A Power Rangers Sequel Needs Better Villains
Power Rangers essentially had the right idea when introducing Elizabeth Banks as Rita Repulsa. A fallen Green Ranger, she had some pretty disturbing scenes and was hell bent on destroying the new team of Rangers – but the way they portrayed her obsession with gold, and her creation of Goldar, was pretty lame. It was as though the writers couldn’t decide what type of villain she should be: an all-out nasty and deadly predator, or a campy, bad joke that really held no threat at all.
If Hasbro and Paramount want a successful sequel, and they want the franchise to be taken seriously again, then they need to find the right balance. Everyone expects Power Rangers to be a bit camp, and not take itself too seriously but at the same time, fans want a story they can get invested in. Over the years the Rangers have fought some great villains, the best of all being Lord Zedd.

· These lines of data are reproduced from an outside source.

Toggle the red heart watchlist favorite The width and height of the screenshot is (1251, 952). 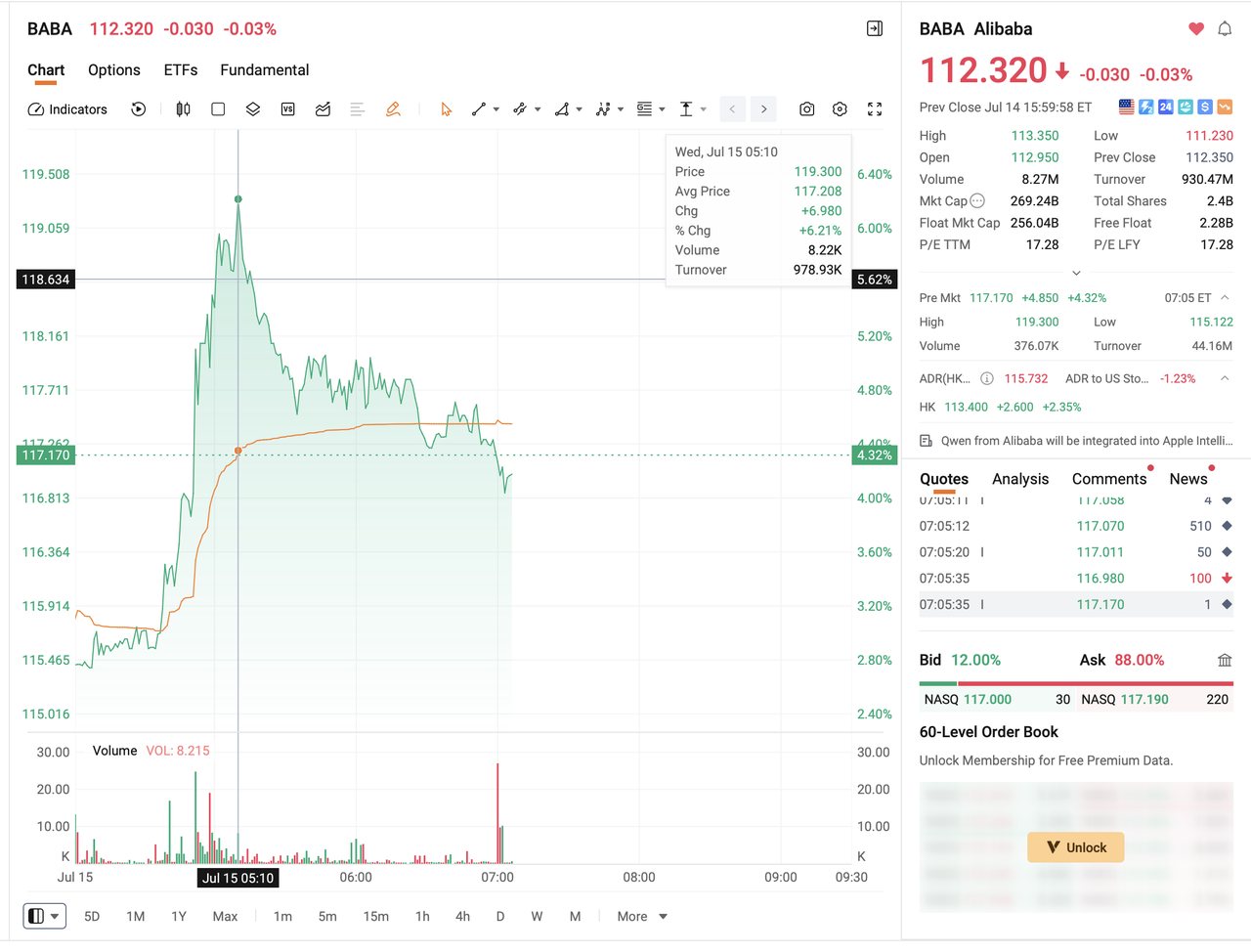pos(1196,29)
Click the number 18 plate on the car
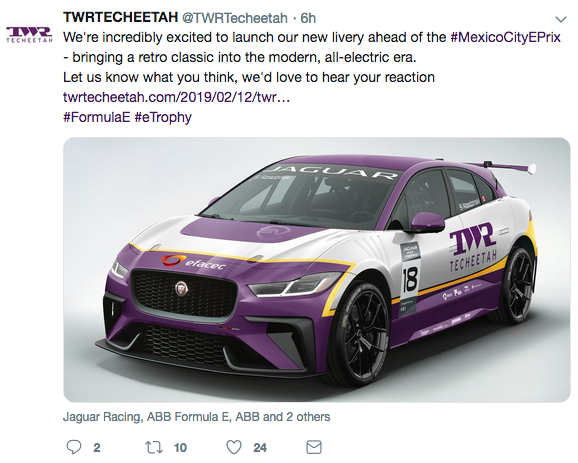Screen dimensions: 578x463 [410, 279]
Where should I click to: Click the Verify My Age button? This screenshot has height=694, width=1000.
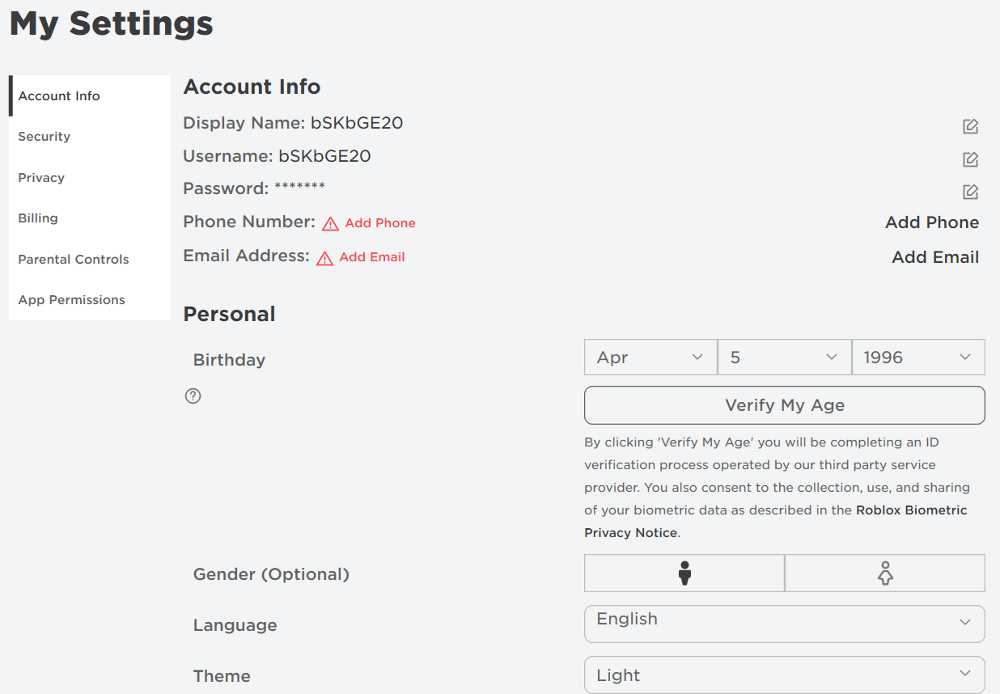(x=784, y=405)
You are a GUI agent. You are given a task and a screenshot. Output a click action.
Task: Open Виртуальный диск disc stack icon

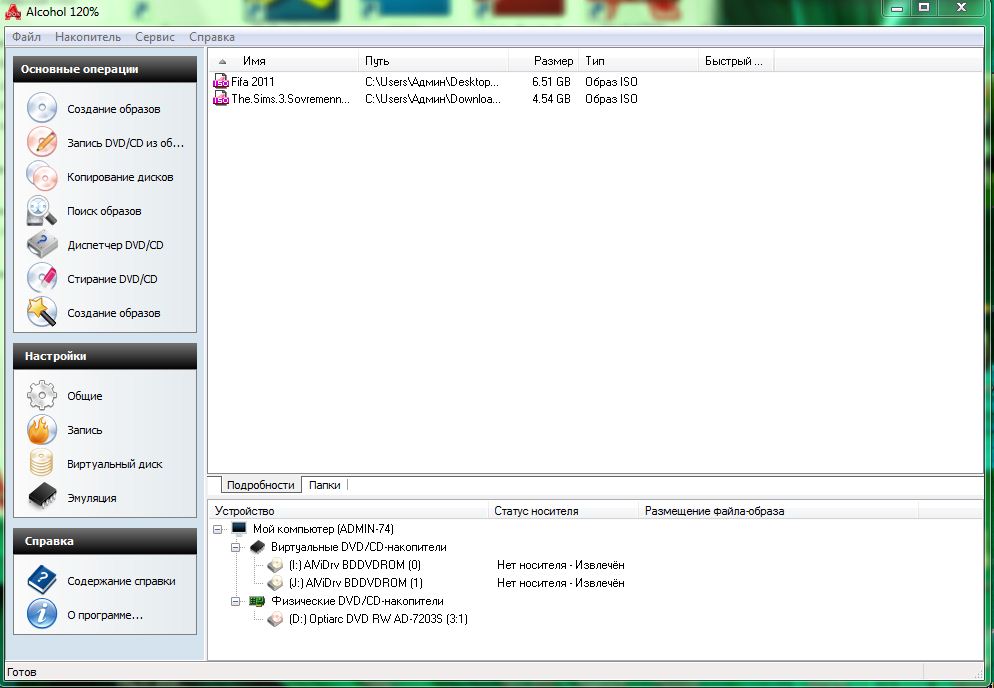click(42, 463)
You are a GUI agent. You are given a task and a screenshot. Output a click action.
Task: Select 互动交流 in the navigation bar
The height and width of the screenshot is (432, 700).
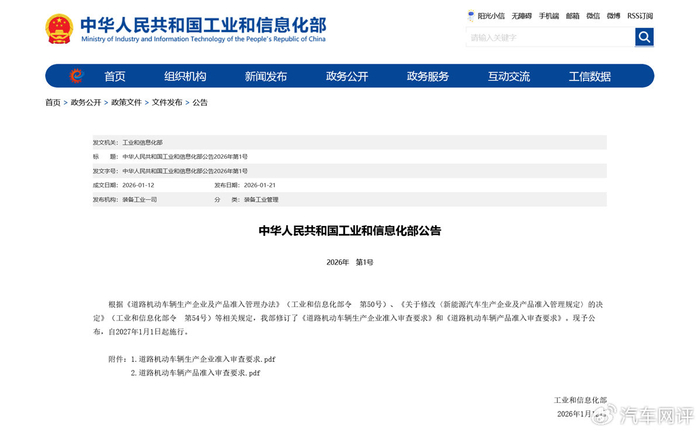click(x=508, y=76)
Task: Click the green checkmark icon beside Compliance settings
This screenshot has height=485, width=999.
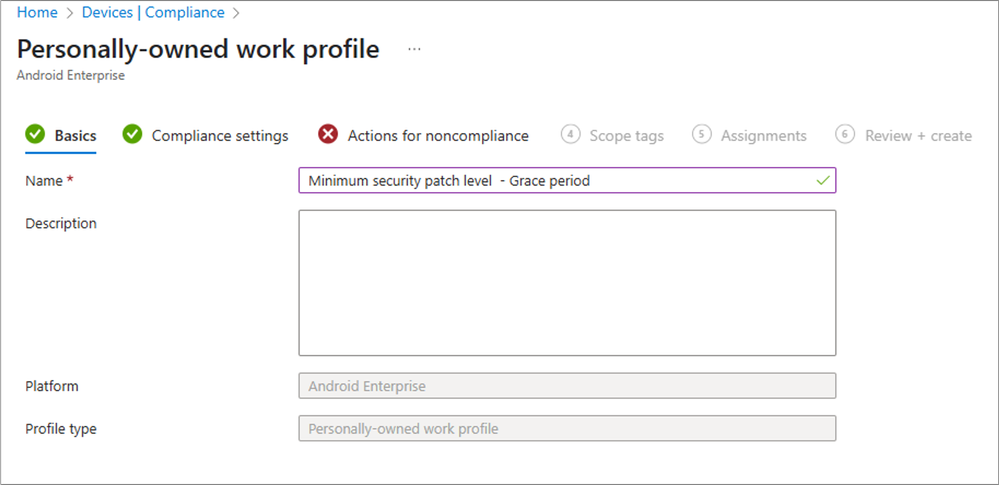Action: (x=133, y=134)
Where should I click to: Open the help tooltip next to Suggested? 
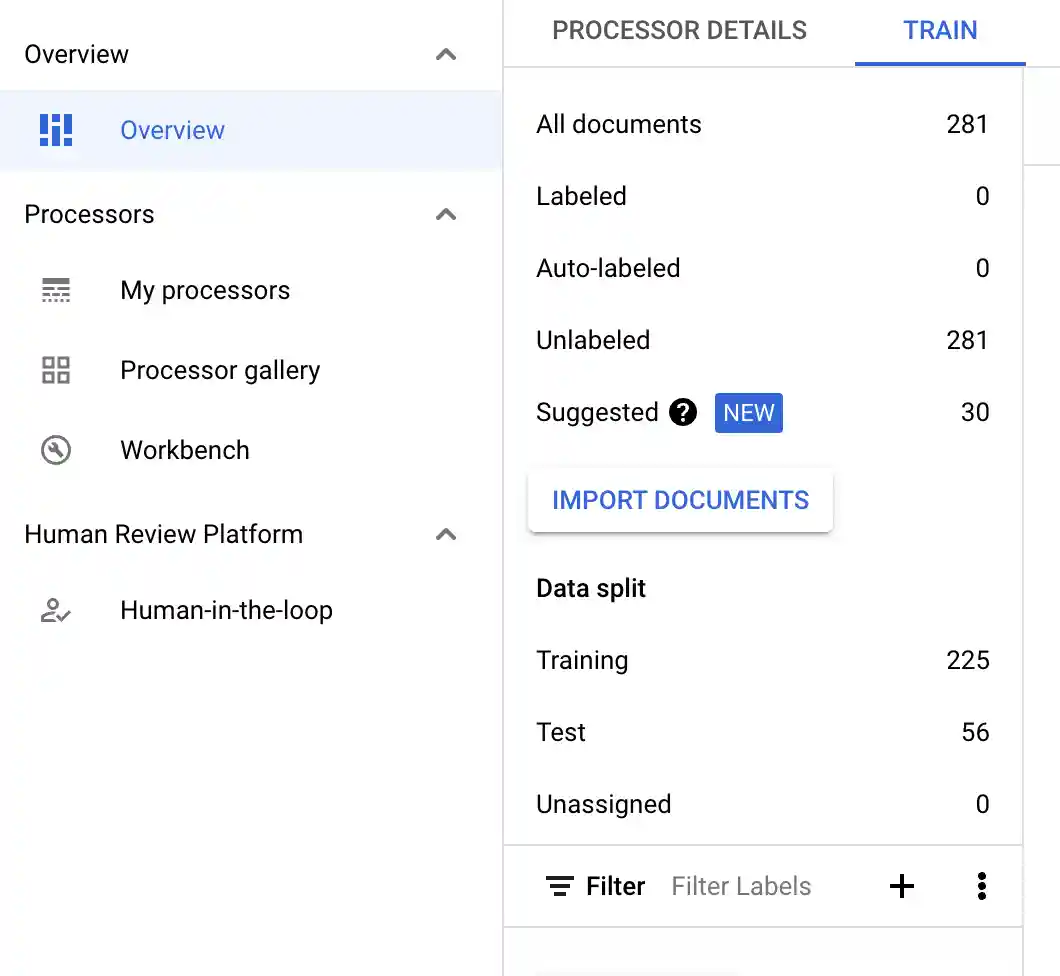(683, 412)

Introducing Lord Zedd would give Power Rangers a villain along the lines of Thanos in the Marvel movies. He’s the big bad of the franchise; so much so that the other villains are always in awe of him, and scared of his power. Lord Zedd would be a real test of the Power Rangers’ abilities, not to mention the fact that it would also be a good way to have other, smaller villains involved too. In fact, if Hasbro and Paramount were still thinking of more than one sequel, Lord Zedd could be the villainous link across the movies as the Rangers struggle to defeat him. Power Rangers director Dean Israelite has already said he’d want to see Lord Zedd included in any sequel, and while he may not return to direct, he could still ultimately get his wish.
We Need The Green Ranger
Fans of the Power Rangers movie will recall the post-credits scene, which clearly set up a sequel where the Green Ranger would be introduced. The scene showed an empty desk in detention, with a green jacket slung over the chair, while the name Tommy Oliver was called with no answer. It all pointed towards Tommy being a rebellious teen who would know Jason and Kimberly from Saturday detention at school. The question of whether Tommy will be male or female continues to cause fierce debate; while Tommy is traditionally a guy, the Power Rangers cast have all said they’d like a female to even out the gender balance.
Either way, the introduction of the most popular, fan-favorite Ranger is essential to give a Power Rangers sequel a good hook to pull audiences in. The Green Ranger is part of Power Rangers tradition, and the whole notion of the Green Ranger potentially being evil is also a very popular arc within Power Rangers lore. That, combined with Tommy being female, better villains, and more focus on the Rangers and the Zords, would give any Power Rangers sequel more than enough material to work with, and the Power Rangers franchise could be successfully revived.